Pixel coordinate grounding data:
= = = =

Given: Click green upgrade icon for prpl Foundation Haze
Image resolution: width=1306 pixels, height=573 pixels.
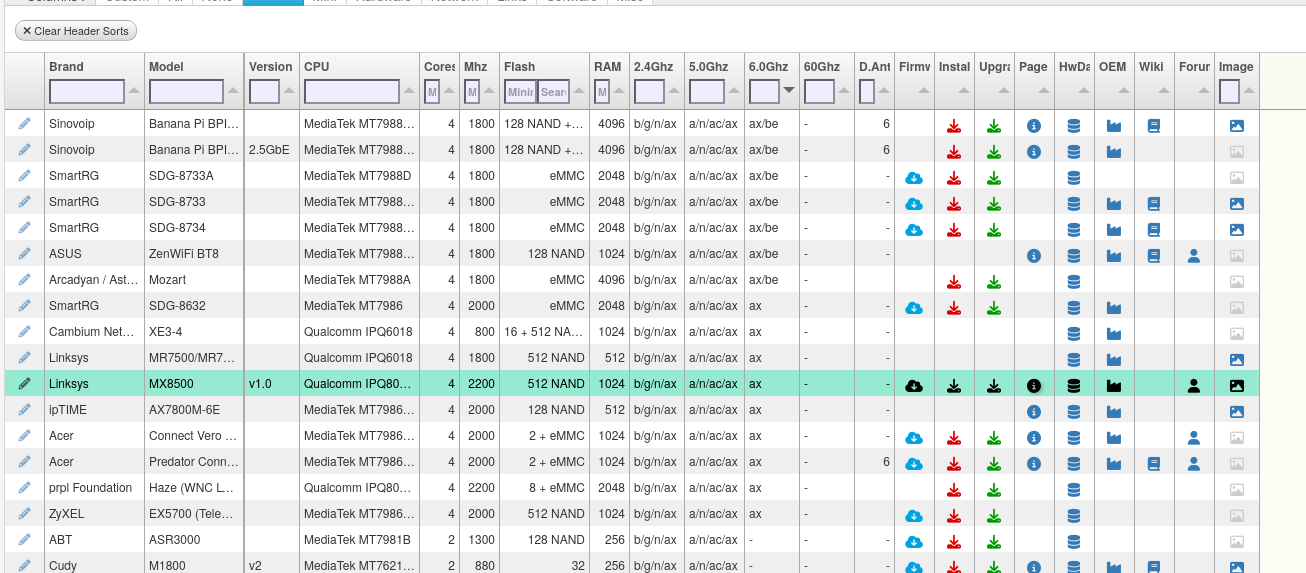Looking at the screenshot, I should [x=993, y=490].
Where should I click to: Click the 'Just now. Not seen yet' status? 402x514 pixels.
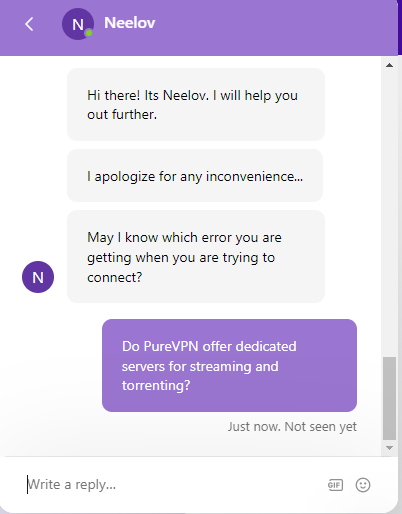point(292,427)
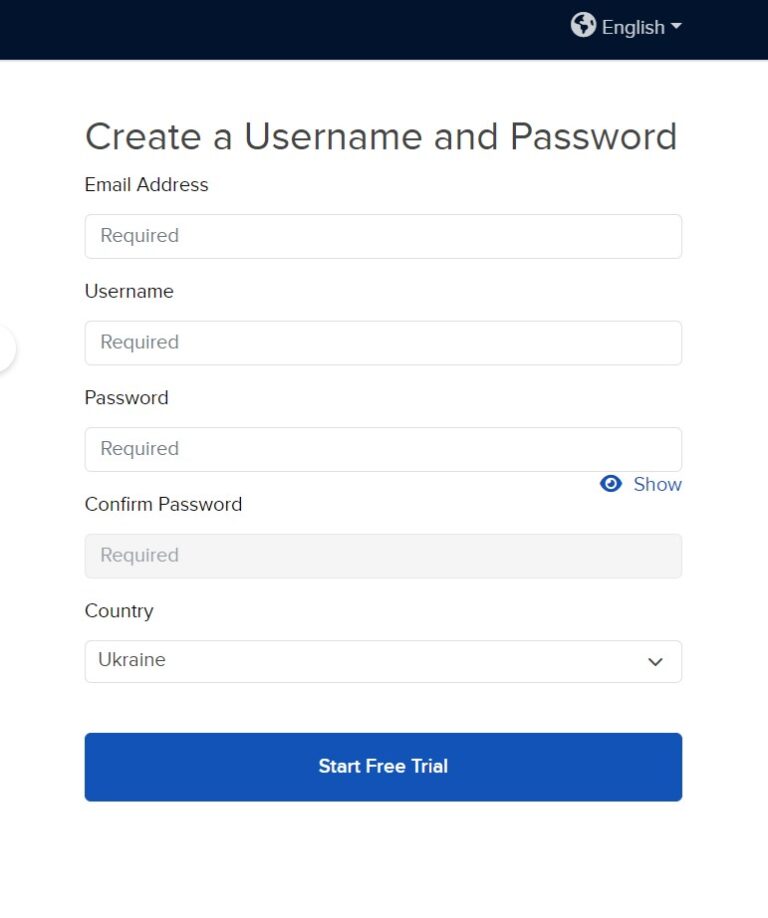Viewport: 768px width, 918px height.
Task: Select the Password input field
Action: pyautogui.click(x=383, y=449)
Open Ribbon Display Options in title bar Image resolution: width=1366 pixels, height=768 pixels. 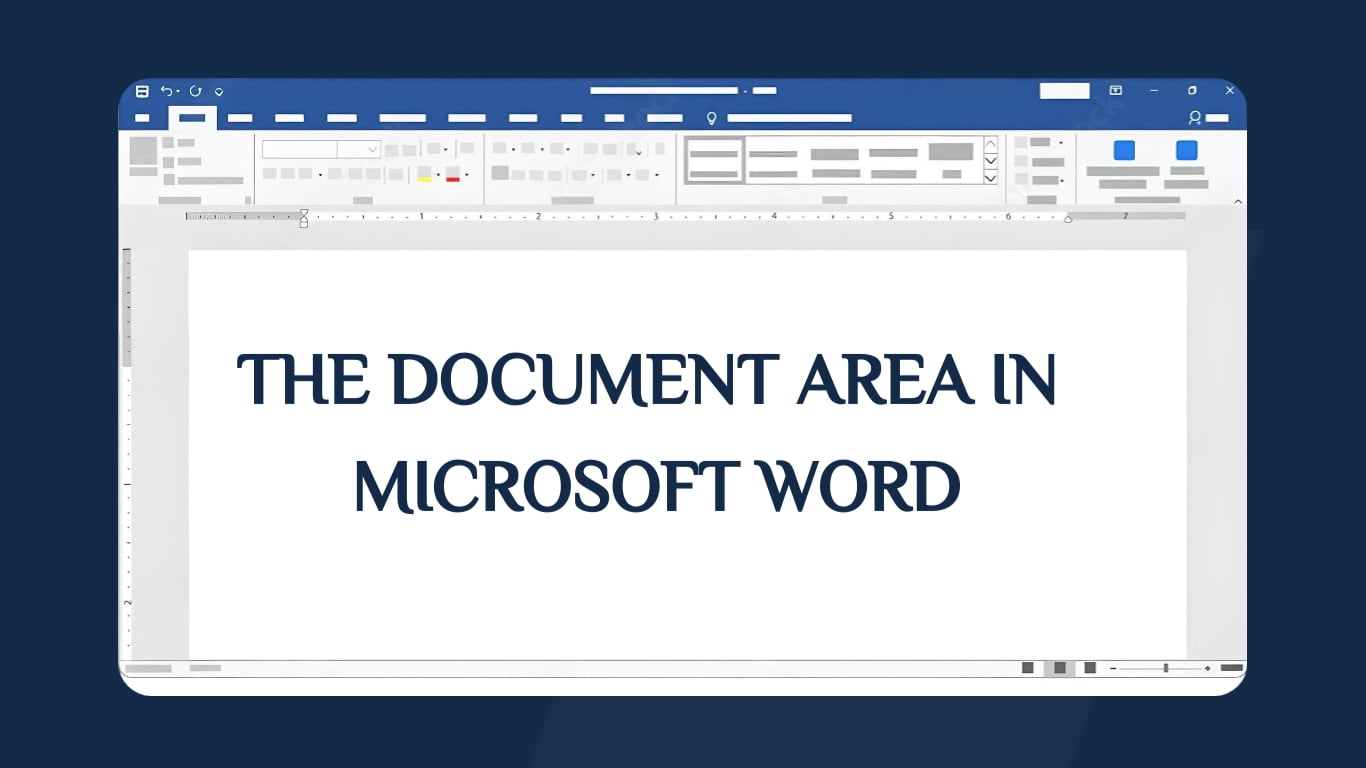click(x=1117, y=91)
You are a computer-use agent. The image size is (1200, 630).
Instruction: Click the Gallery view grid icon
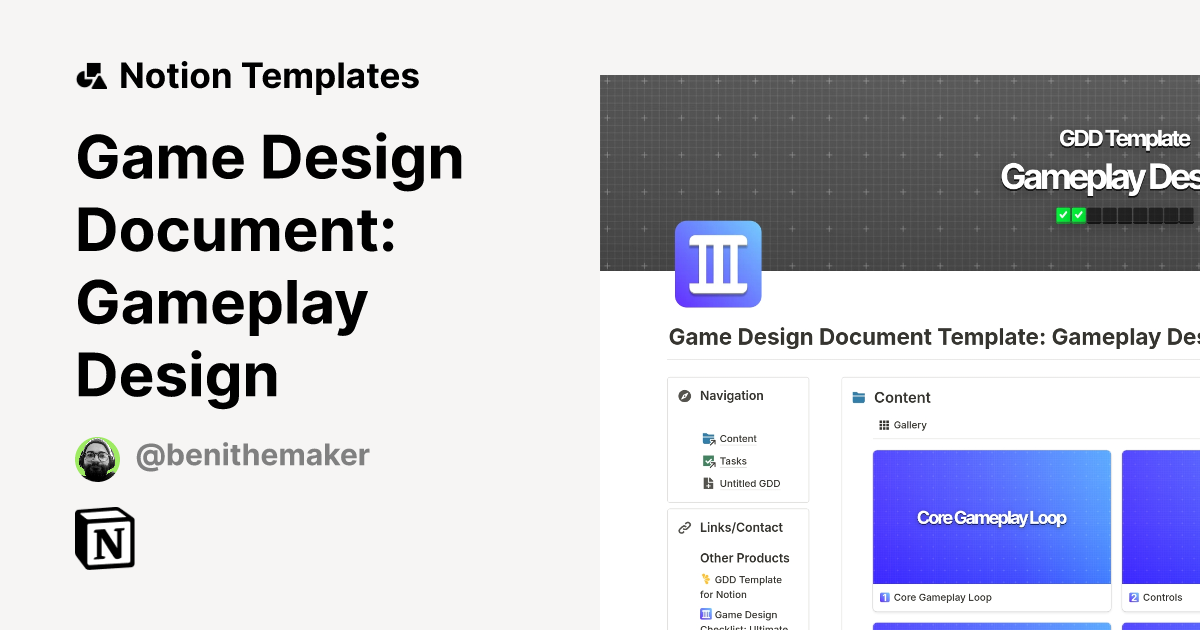[x=883, y=425]
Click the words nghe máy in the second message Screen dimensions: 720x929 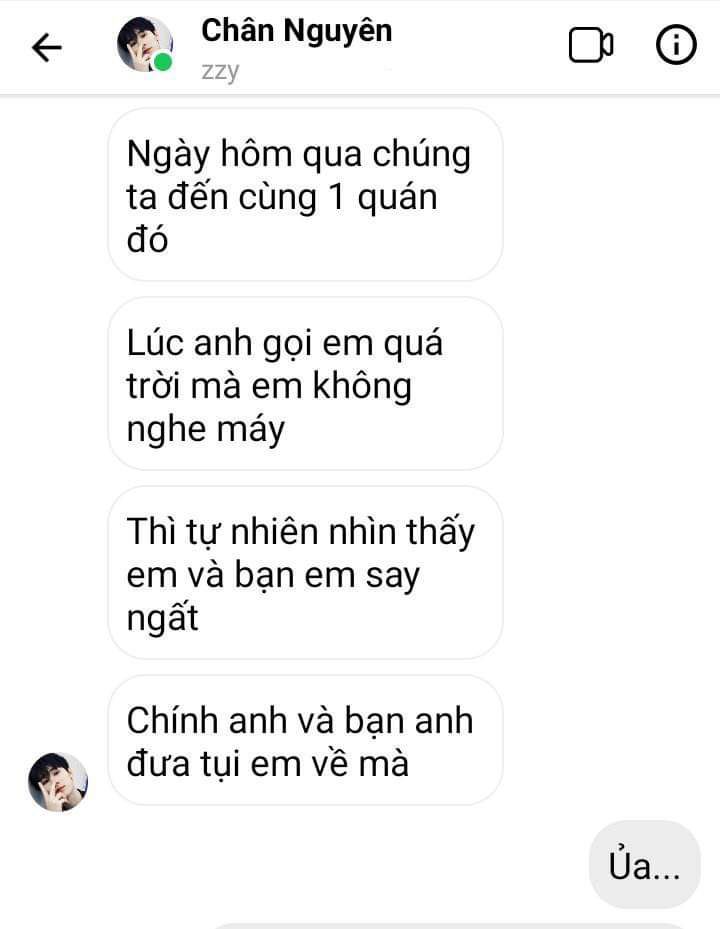point(206,430)
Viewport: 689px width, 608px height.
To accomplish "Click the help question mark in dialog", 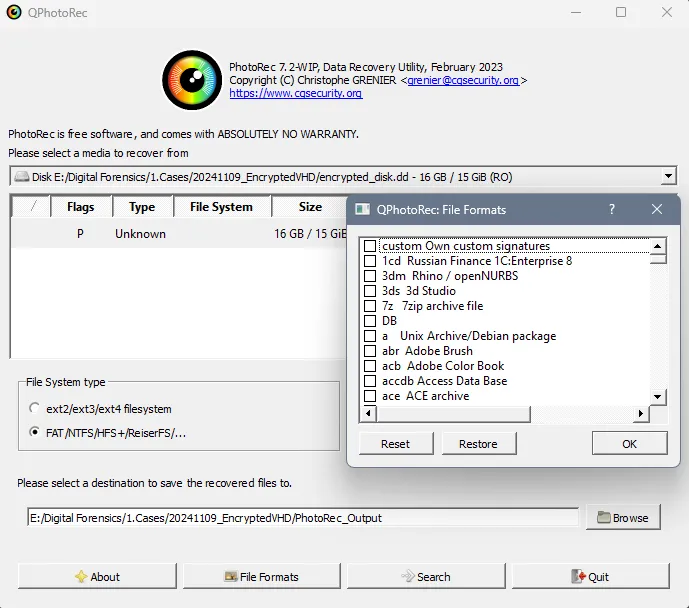I will (612, 210).
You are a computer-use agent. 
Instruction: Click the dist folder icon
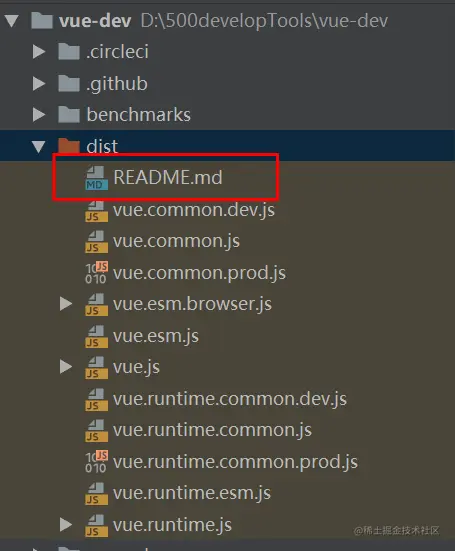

= = = =

About this task:
Wherever the string "agent" appears in the data above, copy the line it sits in.

The completed task:
You are a computer-use agent. The image size is (1200, 630).
You are a computer-use agent. 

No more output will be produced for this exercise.